- The task
Output the stretch from the start of the entries through the line containing "vertical rectangular graphical" as a Markdown table with columns Row and Line, numbering each row and omitting blank lines.

BEGIN

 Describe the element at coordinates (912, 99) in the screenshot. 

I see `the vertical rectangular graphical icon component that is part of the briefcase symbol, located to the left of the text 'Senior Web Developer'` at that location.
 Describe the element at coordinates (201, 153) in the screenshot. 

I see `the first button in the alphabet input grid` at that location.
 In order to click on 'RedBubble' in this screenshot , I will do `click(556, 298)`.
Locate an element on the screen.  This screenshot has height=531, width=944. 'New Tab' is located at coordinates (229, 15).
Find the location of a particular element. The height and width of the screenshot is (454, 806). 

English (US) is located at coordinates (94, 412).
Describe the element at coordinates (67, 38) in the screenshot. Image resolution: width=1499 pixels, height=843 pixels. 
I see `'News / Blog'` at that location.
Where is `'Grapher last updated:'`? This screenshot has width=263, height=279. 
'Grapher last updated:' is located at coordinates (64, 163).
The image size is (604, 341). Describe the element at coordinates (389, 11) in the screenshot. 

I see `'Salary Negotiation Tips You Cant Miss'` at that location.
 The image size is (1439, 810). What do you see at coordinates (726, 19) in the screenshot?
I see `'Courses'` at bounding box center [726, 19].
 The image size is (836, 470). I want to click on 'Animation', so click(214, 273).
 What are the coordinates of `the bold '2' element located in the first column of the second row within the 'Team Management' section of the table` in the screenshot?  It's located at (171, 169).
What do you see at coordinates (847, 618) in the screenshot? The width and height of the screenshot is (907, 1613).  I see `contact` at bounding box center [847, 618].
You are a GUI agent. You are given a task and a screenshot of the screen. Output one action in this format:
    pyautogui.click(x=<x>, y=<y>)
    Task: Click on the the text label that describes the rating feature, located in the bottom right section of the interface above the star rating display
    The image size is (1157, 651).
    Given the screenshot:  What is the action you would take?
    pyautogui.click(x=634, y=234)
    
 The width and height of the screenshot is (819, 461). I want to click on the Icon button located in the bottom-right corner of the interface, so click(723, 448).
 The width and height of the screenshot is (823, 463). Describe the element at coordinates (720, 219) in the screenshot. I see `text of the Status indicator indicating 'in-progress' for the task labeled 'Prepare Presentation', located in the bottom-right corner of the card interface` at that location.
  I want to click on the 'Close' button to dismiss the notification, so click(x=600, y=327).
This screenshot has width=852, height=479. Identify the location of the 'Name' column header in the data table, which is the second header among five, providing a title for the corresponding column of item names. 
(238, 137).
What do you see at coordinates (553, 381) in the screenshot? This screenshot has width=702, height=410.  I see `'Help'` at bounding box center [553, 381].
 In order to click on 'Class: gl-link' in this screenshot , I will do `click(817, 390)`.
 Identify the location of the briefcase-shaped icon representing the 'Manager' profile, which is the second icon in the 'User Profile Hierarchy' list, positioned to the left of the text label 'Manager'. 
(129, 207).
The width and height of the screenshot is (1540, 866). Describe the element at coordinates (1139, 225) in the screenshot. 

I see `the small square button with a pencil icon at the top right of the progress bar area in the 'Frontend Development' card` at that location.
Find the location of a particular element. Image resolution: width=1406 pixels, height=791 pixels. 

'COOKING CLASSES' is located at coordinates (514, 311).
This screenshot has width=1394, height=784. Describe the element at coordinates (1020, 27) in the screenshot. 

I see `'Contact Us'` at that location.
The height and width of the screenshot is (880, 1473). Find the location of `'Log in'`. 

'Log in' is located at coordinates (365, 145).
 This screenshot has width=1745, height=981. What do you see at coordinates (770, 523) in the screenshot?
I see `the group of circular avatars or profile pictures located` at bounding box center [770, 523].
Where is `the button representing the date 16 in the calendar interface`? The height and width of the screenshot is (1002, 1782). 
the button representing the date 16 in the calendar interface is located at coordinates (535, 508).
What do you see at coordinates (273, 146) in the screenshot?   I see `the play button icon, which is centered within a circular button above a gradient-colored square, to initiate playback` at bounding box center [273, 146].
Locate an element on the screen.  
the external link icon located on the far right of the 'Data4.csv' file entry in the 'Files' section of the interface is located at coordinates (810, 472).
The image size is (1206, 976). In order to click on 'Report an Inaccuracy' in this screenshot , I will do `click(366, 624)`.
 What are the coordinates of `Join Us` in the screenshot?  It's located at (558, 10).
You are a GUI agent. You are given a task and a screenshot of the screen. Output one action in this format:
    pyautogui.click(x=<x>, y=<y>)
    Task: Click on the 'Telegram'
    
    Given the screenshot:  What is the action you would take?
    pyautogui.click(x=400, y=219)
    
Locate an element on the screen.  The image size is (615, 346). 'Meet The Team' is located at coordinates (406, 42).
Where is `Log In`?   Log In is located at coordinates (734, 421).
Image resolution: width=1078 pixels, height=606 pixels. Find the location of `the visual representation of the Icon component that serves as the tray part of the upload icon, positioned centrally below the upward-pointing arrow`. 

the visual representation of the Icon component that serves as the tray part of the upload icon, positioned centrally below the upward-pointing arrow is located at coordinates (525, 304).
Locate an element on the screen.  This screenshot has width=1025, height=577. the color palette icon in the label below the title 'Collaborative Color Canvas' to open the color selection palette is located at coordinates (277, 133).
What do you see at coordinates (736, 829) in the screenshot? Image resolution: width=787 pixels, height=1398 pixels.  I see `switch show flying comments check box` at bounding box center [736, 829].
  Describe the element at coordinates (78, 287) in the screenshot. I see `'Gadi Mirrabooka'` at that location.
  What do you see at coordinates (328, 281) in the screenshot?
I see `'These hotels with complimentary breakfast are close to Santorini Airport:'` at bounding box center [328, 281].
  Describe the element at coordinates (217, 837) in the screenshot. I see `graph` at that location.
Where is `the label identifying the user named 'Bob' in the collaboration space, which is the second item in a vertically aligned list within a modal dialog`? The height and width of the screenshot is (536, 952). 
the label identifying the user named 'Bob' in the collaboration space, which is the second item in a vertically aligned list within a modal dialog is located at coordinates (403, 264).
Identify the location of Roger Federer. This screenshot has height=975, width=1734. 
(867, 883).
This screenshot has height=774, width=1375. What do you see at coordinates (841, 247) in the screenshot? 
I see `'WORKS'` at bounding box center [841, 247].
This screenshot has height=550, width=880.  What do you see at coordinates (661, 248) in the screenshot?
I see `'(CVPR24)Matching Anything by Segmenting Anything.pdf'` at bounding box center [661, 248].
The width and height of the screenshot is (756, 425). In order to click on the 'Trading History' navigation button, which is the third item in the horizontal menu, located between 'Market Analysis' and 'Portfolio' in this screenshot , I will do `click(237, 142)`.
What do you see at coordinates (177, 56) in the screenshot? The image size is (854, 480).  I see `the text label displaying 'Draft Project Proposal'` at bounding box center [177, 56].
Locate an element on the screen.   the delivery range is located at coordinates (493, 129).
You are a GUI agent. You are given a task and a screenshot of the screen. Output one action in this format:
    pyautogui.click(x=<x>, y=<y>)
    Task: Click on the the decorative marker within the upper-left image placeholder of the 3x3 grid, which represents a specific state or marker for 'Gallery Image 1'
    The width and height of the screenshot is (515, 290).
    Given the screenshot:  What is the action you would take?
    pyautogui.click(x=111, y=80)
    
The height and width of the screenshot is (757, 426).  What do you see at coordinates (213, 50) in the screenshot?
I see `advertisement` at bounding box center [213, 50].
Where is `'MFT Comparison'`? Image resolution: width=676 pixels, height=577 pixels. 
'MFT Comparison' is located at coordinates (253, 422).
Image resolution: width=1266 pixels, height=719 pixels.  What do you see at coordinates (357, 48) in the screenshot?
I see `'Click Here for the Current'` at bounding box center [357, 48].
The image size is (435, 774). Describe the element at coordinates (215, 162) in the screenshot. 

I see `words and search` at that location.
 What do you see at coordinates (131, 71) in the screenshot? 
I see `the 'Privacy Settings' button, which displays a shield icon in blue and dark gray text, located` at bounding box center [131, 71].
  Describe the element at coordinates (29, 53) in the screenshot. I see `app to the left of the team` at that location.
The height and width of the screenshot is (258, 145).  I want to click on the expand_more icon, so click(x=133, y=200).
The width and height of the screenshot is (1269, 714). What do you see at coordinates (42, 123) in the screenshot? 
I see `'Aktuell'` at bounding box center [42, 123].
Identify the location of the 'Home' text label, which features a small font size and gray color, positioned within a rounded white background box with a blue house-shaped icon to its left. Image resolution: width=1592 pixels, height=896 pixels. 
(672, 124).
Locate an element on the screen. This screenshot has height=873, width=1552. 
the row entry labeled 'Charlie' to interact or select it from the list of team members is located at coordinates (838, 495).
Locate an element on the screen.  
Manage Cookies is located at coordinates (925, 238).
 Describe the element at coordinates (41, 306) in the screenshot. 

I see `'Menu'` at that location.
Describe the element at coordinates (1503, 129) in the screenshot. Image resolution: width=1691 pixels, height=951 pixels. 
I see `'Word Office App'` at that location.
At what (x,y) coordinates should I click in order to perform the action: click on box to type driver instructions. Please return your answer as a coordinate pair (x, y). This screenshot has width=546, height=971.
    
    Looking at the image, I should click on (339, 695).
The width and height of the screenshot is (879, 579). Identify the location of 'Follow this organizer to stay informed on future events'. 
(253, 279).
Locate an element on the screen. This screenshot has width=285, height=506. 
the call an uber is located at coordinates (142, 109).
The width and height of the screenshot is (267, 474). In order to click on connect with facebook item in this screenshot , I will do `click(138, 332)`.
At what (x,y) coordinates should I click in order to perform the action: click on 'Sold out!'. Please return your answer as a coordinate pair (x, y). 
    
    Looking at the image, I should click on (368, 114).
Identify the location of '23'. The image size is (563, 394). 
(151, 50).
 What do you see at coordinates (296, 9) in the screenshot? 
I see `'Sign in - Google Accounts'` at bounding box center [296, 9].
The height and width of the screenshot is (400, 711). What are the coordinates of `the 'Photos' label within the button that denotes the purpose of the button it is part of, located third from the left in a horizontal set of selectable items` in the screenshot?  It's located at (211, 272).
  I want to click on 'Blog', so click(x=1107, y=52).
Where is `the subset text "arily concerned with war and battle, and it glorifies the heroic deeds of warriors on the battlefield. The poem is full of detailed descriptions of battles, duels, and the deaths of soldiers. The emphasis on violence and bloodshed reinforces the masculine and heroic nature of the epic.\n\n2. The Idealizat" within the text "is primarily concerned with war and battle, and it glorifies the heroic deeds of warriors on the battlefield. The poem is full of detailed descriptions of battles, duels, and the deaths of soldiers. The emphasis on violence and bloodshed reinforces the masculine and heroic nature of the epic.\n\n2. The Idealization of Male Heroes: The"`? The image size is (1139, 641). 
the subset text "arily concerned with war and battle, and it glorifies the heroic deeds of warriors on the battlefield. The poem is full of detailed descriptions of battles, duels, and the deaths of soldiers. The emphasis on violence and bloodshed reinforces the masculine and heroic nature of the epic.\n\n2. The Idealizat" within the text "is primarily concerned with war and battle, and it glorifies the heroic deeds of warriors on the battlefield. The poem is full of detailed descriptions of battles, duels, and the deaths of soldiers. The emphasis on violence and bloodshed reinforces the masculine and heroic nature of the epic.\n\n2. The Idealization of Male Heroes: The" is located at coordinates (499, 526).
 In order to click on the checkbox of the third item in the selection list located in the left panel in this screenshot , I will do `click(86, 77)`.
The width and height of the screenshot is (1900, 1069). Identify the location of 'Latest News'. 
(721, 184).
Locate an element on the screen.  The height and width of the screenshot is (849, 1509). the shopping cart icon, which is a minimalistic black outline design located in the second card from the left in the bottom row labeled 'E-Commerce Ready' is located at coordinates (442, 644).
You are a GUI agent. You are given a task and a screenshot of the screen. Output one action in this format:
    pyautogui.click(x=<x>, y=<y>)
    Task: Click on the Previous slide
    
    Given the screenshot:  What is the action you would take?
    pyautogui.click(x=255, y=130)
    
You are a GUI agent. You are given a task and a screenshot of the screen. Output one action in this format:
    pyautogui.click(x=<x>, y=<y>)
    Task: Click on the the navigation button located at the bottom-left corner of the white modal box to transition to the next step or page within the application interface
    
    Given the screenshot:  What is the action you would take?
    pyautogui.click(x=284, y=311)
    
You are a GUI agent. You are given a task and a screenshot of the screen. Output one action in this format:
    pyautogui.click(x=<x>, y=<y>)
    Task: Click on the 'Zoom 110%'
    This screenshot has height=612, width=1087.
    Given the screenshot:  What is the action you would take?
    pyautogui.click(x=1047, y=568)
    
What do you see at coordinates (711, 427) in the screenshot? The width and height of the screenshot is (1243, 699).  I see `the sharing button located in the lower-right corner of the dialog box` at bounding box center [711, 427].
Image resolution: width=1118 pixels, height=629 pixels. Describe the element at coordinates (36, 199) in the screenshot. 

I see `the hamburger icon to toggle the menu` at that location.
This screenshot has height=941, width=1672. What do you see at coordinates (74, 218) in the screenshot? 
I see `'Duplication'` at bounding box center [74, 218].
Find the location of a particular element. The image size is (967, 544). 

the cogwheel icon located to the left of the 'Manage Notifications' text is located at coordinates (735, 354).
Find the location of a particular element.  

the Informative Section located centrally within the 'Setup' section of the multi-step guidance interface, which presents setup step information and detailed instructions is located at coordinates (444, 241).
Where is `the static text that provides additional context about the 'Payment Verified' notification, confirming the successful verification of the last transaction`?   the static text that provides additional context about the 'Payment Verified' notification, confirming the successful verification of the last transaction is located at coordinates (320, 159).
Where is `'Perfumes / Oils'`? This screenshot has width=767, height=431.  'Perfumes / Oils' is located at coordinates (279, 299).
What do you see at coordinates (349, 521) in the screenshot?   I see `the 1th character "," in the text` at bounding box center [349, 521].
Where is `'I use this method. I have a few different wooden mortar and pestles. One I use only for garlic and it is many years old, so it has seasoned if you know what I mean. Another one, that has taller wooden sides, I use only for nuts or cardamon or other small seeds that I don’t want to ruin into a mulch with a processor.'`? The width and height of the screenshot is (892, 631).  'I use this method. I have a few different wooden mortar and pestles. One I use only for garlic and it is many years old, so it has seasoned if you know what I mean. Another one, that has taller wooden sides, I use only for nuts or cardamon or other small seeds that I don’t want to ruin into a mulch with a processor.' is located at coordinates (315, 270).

END

- Task answer
| Row | Line |
|---|---|
| 1 |  Describe the element at coordinates (912, 99) in the screenshot.  |
| 2 | I see `the vertical rectangular graphical icon component that is part of the briefcase symbol, located to the left of the text 'Senior Web Developer'` at that location. |